▶ _WHAT THE EXERCISE ASKS_
Starting with the line containing "Click address 24 in the 20 row" and going on through the end of the listing, rewrite those lines with "Screen dimensions" renamed to "Display size" and everything else unchanged. Leave the pictures out of your answer.

▶ _Entries on target coordinates_
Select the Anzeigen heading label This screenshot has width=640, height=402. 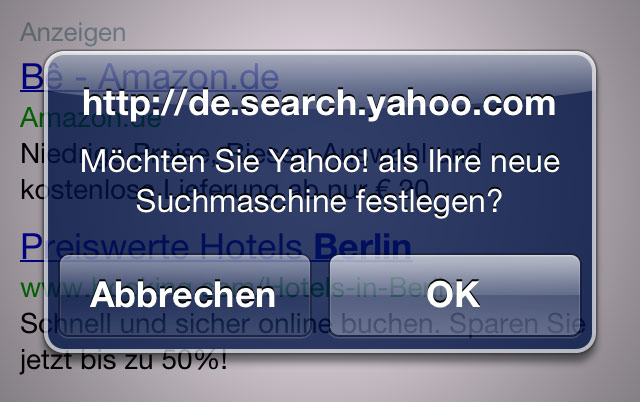pyautogui.click(x=73, y=32)
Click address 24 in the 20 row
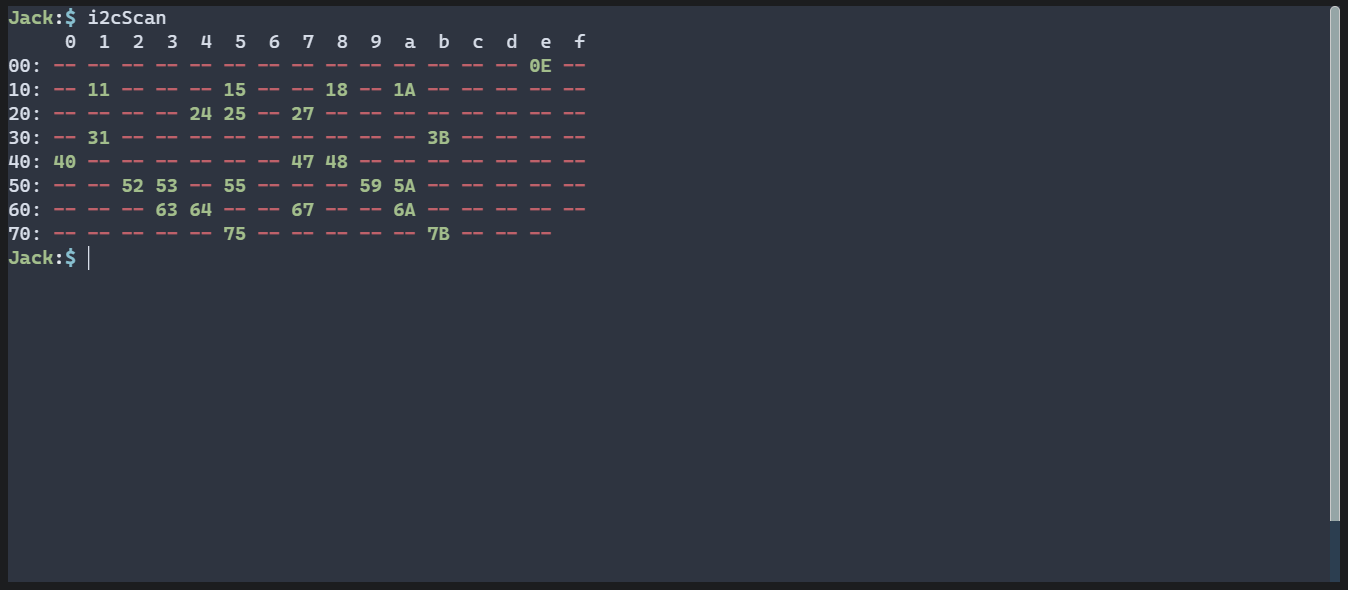The height and width of the screenshot is (590, 1348). pyautogui.click(x=200, y=114)
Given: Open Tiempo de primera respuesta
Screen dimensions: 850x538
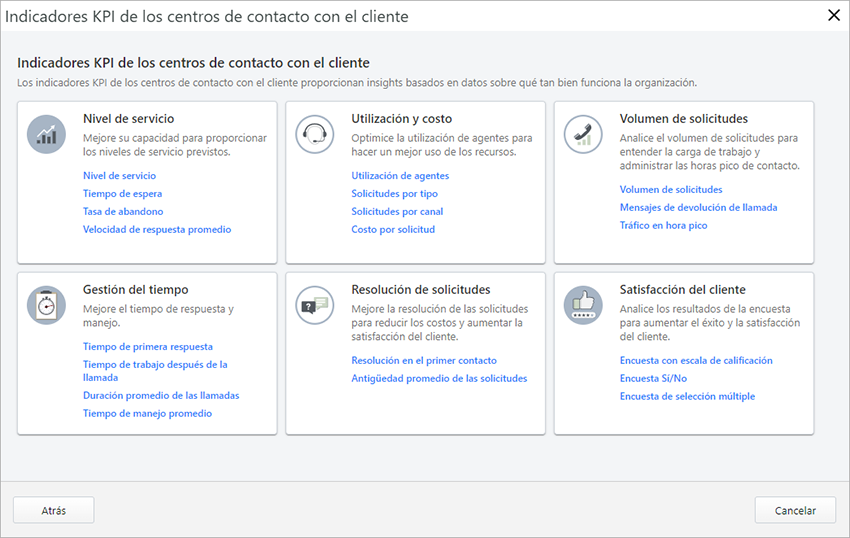Looking at the screenshot, I should click(x=148, y=347).
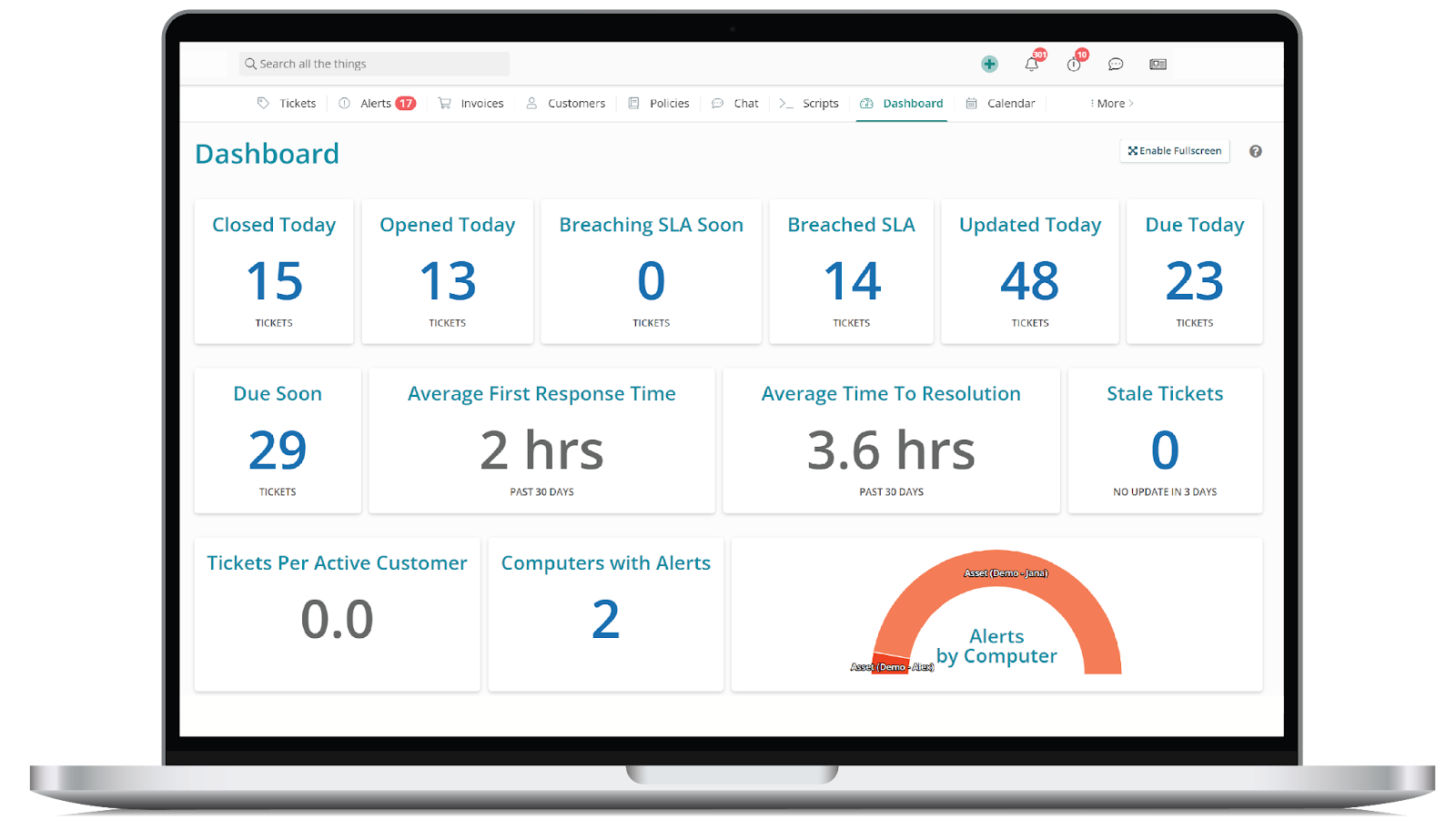Click the search magnifier icon
1456x830 pixels.
[x=250, y=64]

▶ _OUTPUT FOR THIS EXERCISE_
Click address 24 in the 20 row
The height and width of the screenshot is (590, 1348). pyautogui.click(x=200, y=114)
Given: Open Tiempo de primera respuesta
Display size: 850x538
Looking at the screenshot, I should click(x=148, y=347).
Click the search magnifier icon
1456x830 pixels.
[x=250, y=64]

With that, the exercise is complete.